EXERCISE DATA:
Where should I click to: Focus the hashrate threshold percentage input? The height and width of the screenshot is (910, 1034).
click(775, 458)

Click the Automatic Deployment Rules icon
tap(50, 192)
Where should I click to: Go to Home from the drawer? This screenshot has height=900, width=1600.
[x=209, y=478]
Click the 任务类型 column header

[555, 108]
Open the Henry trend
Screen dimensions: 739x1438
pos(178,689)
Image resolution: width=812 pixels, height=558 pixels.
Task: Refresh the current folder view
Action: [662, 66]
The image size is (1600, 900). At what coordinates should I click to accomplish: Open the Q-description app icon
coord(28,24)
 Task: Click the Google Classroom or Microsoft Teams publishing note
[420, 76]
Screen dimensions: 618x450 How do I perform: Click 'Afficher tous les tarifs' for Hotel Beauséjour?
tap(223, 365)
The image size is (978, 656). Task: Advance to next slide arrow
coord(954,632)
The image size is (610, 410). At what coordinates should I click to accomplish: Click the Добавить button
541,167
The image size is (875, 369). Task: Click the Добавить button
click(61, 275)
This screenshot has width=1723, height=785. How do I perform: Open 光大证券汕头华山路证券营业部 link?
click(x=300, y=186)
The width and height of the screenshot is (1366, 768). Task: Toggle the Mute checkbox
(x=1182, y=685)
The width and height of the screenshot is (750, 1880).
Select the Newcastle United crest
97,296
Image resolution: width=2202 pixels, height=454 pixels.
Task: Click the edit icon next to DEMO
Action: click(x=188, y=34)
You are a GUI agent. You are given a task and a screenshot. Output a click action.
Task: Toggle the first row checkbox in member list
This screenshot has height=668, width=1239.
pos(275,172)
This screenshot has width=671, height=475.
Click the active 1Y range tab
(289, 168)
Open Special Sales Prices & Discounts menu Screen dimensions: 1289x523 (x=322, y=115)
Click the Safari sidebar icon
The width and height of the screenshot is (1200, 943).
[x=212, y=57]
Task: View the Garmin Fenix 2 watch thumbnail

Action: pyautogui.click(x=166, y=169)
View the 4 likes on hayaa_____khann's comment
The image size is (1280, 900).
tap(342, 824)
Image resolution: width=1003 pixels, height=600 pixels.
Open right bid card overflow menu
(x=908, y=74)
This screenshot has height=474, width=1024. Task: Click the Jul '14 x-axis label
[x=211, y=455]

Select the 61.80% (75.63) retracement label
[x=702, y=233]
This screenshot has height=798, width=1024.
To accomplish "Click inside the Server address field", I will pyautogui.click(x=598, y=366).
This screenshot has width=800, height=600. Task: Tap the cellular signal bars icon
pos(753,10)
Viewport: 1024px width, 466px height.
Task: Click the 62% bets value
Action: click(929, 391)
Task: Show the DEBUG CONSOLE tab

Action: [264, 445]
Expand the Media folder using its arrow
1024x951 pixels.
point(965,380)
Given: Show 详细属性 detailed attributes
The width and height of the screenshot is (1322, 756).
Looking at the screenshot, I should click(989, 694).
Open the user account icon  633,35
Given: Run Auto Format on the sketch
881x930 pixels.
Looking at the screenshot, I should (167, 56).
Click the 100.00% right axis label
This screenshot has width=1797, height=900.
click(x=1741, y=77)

EXERCISE PROMPT: Give back the data above exactly as it appears.

RESULT OF THE EXERCISE:
Where should I click to: Focus the hashrate threshold percentage input? The height and width of the screenshot is (910, 1034).
click(775, 458)

Click the Automatic Deployment Rules icon
tap(50, 192)
Where should I click to: Go to Home from the drawer? This screenshot has height=900, width=1600.
[x=209, y=478]
Click the 任务类型 column header

[555, 108]
Open the Henry trend
Screen dimensions: 739x1438
pos(178,689)
Image resolution: width=812 pixels, height=558 pixels.
Task: Refresh the current folder view
Action: [662, 66]
The image size is (1600, 900). At what coordinates should I click to accomplish: Open the Q-description app icon
coord(28,24)
 Task: Click the Google Classroom or Microsoft Teams publishing note
[420, 76]
Screen dimensions: 618x450 How do I perform: Click 'Afficher tous les tarifs' for Hotel Beauséjour?
tap(223, 365)
The image size is (978, 656). Task: Advance to next slide arrow
coord(954,632)
The image size is (610, 410). At what coordinates should I click to accomplish: Click the Добавить button
541,167
The image size is (875, 369). Task: Click the Добавить button
click(61, 275)
This screenshot has width=1723, height=785. How do I perform: Open 光大证券汕头华山路证券营业部 link?
click(x=300, y=186)
The width and height of the screenshot is (1366, 768). Task: Toggle the Mute checkbox
(x=1182, y=685)
The width and height of the screenshot is (750, 1880).
Select the Newcastle United crest
97,296
Image resolution: width=2202 pixels, height=454 pixels.
Task: Click the edit icon next to DEMO
Action: click(x=188, y=34)
You are a GUI agent. You are given a task and a screenshot. Output a click action.
Task: Toggle the first row checkbox in member list
This screenshot has height=668, width=1239.
pos(275,172)
This screenshot has width=671, height=475.
Click the active 1Y range tab
(289, 168)
Open Special Sales Prices & Discounts menu Screen dimensions: 1289x523 (x=322, y=115)
Click the Safari sidebar icon
The width and height of the screenshot is (1200, 943).
[x=212, y=57]
Task: View the Garmin Fenix 2 watch thumbnail

Action: pyautogui.click(x=166, y=169)
View the 4 likes on hayaa_____khann's comment
The image size is (1280, 900).
tap(342, 824)
Image resolution: width=1003 pixels, height=600 pixels.
Open right bid card overflow menu
(x=908, y=74)
This screenshot has height=474, width=1024. Task: Click the Jul '14 x-axis label
[x=211, y=455]

Select the 61.80% (75.63) retracement label
[x=702, y=233]
This screenshot has height=798, width=1024.
To accomplish "Click inside the Server address field", I will pyautogui.click(x=598, y=366).
This screenshot has width=800, height=600. Task: Tap the cellular signal bars icon
pos(753,10)
Viewport: 1024px width, 466px height.
Task: Click the 62% bets value
Action: click(929, 391)
Task: Show the DEBUG CONSOLE tab

Action: [264, 445]
Expand the Media folder using its arrow
1024x951 pixels.
point(965,380)
Given: Show 详细属性 detailed attributes
The width and height of the screenshot is (1322, 756).
Looking at the screenshot, I should click(989, 694).
Open the user account icon  633,35
Given: Run Auto Format on the sketch
881x930 pixels.
Looking at the screenshot, I should (167, 56).
Click the 100.00% right axis label
This screenshot has width=1797, height=900.
click(x=1741, y=77)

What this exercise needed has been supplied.